[What you will do]
Return every line from the one with "The height and width of the screenshot is (664, 990)." through the one with "Image resolution: width=800 pixels, height=419", inclusive, exactly as it appears below.

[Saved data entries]
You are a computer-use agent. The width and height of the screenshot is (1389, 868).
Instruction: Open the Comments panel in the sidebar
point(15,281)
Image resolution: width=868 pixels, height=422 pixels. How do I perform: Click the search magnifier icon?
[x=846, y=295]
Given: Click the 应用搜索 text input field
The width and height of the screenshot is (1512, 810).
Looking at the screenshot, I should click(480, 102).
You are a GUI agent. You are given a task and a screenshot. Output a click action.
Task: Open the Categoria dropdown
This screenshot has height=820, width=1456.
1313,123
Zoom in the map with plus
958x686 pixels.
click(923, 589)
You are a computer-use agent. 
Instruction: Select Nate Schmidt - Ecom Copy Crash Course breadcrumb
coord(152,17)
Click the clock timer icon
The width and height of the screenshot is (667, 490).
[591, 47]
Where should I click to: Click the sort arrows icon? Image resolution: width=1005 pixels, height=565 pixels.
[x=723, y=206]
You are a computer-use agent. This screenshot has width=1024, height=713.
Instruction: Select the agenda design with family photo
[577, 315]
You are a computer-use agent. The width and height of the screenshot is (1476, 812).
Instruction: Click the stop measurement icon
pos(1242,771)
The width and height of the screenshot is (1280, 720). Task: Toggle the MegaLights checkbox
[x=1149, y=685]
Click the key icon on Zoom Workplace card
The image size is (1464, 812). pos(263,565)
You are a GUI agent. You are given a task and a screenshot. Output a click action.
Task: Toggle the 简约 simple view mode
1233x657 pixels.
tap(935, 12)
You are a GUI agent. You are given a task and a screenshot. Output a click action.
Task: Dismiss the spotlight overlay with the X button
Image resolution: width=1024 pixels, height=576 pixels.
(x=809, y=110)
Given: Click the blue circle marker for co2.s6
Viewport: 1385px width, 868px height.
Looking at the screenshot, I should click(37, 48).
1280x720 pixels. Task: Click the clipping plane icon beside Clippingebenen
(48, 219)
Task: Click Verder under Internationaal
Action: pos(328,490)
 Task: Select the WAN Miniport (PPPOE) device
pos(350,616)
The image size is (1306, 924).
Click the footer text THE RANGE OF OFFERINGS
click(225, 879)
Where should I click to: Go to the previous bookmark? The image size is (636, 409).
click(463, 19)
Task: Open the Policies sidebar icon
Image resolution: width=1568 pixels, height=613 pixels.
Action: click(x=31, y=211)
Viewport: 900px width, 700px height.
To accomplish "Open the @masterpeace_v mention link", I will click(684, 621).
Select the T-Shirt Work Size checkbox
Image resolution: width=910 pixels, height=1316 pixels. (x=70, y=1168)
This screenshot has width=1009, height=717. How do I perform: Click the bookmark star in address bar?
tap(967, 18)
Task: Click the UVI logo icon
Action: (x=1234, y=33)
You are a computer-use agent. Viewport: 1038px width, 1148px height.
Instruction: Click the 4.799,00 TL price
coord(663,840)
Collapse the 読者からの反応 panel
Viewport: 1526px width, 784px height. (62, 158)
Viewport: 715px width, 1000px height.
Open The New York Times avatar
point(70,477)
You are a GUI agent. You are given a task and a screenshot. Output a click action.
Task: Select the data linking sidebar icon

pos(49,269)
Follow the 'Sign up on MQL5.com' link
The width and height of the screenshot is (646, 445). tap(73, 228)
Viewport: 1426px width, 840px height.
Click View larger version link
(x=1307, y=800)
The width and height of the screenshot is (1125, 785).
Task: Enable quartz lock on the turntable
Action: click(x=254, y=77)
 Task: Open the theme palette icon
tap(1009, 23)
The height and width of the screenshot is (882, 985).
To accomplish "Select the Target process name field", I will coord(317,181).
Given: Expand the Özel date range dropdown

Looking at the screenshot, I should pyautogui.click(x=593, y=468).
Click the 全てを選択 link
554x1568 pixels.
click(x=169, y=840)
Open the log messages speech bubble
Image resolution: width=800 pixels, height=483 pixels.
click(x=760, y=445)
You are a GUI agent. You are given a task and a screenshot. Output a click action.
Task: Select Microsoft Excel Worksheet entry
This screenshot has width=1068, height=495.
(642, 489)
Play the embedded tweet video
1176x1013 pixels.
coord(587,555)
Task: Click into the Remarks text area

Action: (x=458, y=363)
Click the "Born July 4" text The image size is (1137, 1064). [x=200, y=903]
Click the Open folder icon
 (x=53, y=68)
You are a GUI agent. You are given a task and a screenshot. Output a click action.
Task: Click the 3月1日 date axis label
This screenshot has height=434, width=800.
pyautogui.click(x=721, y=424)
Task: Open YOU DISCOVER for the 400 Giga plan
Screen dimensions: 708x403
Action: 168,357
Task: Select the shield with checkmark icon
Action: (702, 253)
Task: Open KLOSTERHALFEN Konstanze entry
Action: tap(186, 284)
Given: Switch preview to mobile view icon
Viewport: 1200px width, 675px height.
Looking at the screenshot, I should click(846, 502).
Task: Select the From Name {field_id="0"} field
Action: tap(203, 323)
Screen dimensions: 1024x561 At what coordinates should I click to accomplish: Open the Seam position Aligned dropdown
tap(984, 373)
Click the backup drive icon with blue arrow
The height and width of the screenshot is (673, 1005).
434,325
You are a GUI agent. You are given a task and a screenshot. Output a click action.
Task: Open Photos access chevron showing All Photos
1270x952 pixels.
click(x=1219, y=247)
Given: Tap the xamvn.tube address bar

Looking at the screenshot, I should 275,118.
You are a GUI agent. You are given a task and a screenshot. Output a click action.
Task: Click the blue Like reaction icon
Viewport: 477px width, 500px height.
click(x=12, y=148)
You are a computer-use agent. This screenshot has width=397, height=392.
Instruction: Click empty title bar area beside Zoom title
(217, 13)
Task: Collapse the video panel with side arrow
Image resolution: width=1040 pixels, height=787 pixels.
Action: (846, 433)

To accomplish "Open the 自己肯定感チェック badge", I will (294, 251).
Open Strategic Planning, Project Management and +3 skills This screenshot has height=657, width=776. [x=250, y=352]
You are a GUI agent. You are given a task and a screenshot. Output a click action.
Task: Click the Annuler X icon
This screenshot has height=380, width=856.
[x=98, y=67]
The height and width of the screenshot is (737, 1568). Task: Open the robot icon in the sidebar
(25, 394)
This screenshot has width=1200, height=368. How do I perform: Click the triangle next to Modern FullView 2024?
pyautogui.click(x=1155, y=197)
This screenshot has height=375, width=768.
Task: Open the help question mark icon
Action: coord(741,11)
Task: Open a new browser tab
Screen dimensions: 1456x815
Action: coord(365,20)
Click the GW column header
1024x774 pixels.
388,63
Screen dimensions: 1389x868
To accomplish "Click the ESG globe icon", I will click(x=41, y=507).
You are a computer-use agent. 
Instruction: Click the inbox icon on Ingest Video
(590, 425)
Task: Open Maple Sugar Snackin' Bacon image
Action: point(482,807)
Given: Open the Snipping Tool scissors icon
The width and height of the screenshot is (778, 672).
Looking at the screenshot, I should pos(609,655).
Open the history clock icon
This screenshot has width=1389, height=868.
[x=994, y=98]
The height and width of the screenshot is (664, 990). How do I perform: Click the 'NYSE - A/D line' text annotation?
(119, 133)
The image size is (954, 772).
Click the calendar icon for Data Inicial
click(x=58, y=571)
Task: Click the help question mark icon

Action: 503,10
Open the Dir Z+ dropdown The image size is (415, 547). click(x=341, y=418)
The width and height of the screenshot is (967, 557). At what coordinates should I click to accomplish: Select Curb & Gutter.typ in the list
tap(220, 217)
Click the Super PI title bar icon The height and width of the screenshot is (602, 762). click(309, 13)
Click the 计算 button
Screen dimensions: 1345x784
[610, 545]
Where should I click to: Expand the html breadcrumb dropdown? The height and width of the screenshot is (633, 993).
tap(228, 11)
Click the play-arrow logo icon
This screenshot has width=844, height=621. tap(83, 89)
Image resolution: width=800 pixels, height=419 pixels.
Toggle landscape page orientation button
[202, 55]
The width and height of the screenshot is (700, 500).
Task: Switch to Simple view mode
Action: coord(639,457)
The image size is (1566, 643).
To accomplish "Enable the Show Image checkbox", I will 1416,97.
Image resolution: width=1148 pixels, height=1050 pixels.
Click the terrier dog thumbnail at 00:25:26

[Answer section]
The height and width of the screenshot is (664, 990). How do I perform: Click the 'NYSE - A/D line' text annotation?
(119, 133)
The image size is (954, 772).
Click the calendar icon for Data Inicial
click(x=58, y=571)
Task: Click the help question mark icon

Action: 503,10
Open the Dir Z+ dropdown The image size is (415, 547). click(x=341, y=418)
The width and height of the screenshot is (967, 557). At what coordinates should I click to accomplish: Select Curb & Gutter.typ in the list
tap(220, 217)
Click the Super PI title bar icon The height and width of the screenshot is (602, 762). click(309, 13)
Click the 计算 button
Screen dimensions: 1345x784
[610, 545]
Where should I click to: Expand the html breadcrumb dropdown? The height and width of the screenshot is (633, 993).
tap(228, 11)
Click the play-arrow logo icon
This screenshot has width=844, height=621. tap(83, 89)
Image resolution: width=800 pixels, height=419 pixels.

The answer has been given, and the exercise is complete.